• **Work required**: The lines from the start of the records through the one containing "[Instagram] (257, 34)" are to be restated word for word; please include both ends.

----------

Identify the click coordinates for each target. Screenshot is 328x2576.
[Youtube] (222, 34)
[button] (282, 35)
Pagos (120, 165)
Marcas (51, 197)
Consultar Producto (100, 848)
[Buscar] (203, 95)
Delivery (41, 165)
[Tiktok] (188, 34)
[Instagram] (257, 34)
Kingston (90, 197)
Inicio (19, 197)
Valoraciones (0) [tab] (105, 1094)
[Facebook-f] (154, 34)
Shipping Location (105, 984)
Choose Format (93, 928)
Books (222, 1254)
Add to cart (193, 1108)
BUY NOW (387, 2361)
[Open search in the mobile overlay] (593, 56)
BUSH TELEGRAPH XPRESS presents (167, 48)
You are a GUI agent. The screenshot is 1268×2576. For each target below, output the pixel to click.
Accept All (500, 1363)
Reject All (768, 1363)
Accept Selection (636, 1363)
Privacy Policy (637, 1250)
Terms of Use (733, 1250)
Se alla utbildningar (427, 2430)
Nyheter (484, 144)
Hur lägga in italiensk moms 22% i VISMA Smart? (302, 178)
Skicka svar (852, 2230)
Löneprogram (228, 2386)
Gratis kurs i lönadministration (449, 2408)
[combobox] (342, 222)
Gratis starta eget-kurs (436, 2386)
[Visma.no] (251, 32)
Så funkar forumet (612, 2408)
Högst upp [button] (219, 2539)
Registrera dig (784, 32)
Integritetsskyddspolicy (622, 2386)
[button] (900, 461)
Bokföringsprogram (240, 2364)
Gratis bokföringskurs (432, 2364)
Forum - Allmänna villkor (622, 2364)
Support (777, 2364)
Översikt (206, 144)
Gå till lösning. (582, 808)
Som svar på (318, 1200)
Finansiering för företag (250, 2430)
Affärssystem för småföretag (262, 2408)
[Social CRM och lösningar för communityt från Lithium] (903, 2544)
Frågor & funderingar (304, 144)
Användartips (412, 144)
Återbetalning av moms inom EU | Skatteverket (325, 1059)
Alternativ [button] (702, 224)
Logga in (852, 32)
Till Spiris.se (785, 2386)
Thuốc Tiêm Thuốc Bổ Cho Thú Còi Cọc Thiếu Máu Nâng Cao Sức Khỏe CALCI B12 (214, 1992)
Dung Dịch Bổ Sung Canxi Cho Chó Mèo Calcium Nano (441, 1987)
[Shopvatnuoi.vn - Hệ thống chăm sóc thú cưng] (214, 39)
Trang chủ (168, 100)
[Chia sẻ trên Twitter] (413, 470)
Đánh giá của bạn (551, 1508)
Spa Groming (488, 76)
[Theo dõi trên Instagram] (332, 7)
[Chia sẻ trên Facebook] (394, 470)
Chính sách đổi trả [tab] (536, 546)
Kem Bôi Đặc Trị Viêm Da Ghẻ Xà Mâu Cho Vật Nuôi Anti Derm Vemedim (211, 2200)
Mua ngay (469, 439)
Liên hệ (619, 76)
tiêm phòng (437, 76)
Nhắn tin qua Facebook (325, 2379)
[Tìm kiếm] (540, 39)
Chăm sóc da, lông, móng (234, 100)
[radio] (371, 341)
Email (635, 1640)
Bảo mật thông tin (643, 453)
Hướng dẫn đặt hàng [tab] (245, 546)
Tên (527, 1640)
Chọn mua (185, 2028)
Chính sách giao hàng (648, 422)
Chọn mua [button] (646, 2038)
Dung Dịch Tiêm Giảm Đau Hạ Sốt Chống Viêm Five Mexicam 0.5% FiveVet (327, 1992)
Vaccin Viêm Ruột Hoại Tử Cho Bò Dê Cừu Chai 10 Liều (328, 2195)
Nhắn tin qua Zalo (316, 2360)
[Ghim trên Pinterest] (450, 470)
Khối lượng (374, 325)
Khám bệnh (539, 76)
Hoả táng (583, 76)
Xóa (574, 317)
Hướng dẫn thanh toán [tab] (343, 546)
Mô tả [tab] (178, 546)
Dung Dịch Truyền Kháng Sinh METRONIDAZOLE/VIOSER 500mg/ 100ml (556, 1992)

----------

• **Answer section**:
Identify the click coordinates for each target. Screenshot is 328x2576.
[Youtube] (222, 34)
[button] (282, 35)
Pagos (120, 165)
Marcas (51, 197)
Consultar Producto (100, 848)
[Buscar] (203, 95)
Delivery (41, 165)
[Tiktok] (188, 34)
[Instagram] (257, 34)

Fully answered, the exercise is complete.